更に周囲から「そんな昔の音楽やっても食っていけない」と言われると、無駄なことを努力しているのかと大いに悩んだ。

 

1979年頃には全国の歓楽街にあったキャバレーが衰退し初め、ハコの演奏家で譜面は読めるがアドリブは得意でなく、フリーでは食っていけないと廃業し転職する人が増えた。

私もフリーとなったが、覚えたばかりのスイングをどう表現するか、演奏の未熟さと将来への不安があった。

30歳までの数年になんとか自分の音楽を形にしたい、それで35歳まで食えなかったら見切りをつけて郷里に戻ろうと考えた。

明日に続きます。

 

 

スイングに出会う

昨日書いたコルトレーンの「至上の愛」は1965年に発表され『ジャズが大衆娯楽から芸術音楽に至った作品』と高く評価された。

ジャズは芸術的発展へと進みファンはそれ以前のスイング、ディキシーなど見向きもしなくなり、ジャズ喫茶にはかつて花形楽器だったクラリネットのレコードもなく志す若者もいなくなった。

とはいえ、鈴木章治さん、藤家虹二さん、レイモンド・コンデさん、そして北村英治さんといったジャズクラリネット奏者は当時の働き盛り世代に人気だったが、若い革新的ジャズファンは大衆娯楽として一線を画した。

 

1975年、私が20歳でプロデビューしたのはホテルのバンドで、バンマスは西村さんというクラリネットとアルトサックス、バイブラホンとたまに歌も歌う器用な方だった。
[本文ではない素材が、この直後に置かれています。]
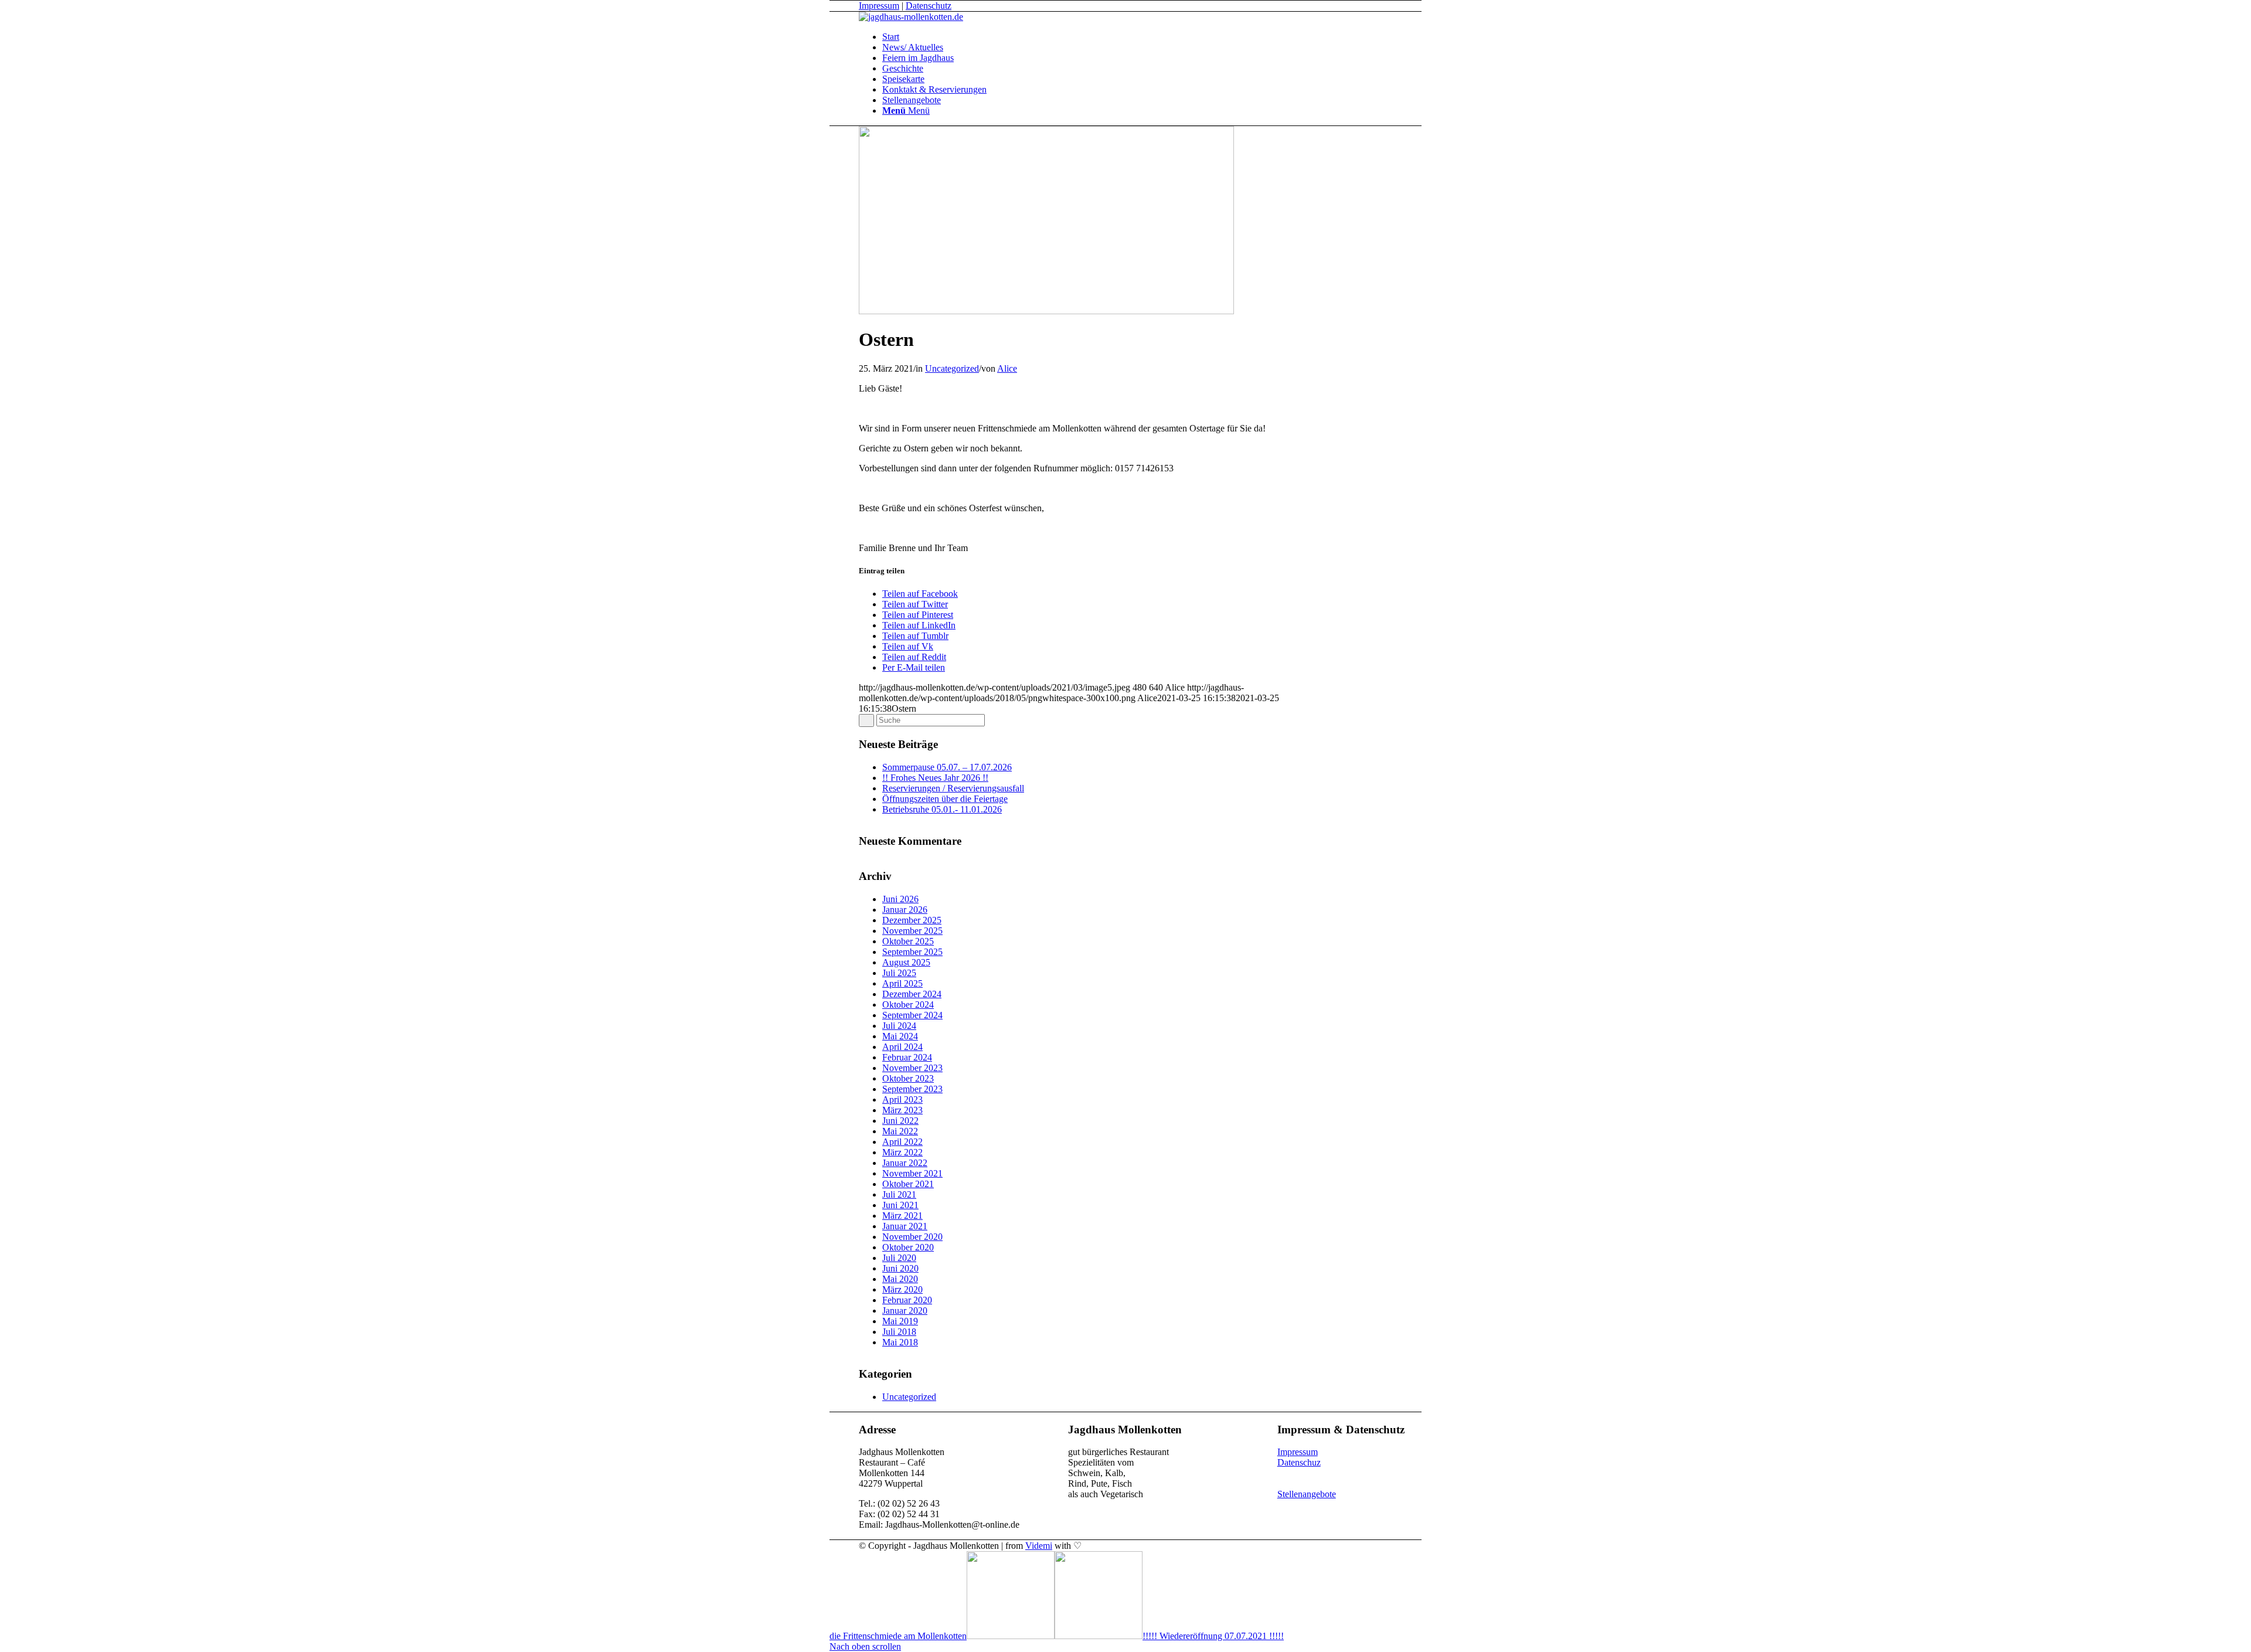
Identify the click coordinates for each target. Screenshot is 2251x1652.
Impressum (879, 6)
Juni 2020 (900, 1268)
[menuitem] (1166, 37)
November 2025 (912, 931)
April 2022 (902, 1142)
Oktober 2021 (908, 1184)
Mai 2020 (900, 1279)
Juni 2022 (900, 1121)
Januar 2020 (904, 1311)
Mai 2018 (900, 1342)
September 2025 (912, 952)
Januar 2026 (904, 910)
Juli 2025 (899, 973)
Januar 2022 (904, 1163)
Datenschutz (928, 6)
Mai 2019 (900, 1321)
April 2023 (902, 1099)
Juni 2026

ポピュラー、映画音楽、スタンダードジャズなどの演奏は楽しいが、これは食うための大衆娯楽で目指すところはモダンジャズだった。

 

その後キャバレーなどの仕事を経て24歳、ある店に通うことになってバンマスがクラリネット小田洋司さんのカルテット。

"Indiana","Avaron","Shine"など初めて演奏する曲が多く、モダンジャズと一味二味違う、でもえも言われず楽しい、それがスイングジャズだった。

キャバレーに類する店だったが、オーナーは小田さんが「あずまのトンちゃん」と呼ぶ元ベーシストだったので自由に演奏出来たことが私にも幸いした。

それまで眼中になかったスイングジャズ、もっと知りたいと小田さんにベニー・グッドマンのレコードを借りて聴く内に益々のめりこんだ。

もはや大衆だの芸術だのどうでもいい、なんだこの楽しさは、こんな演奏をしたいという思いに駆られた。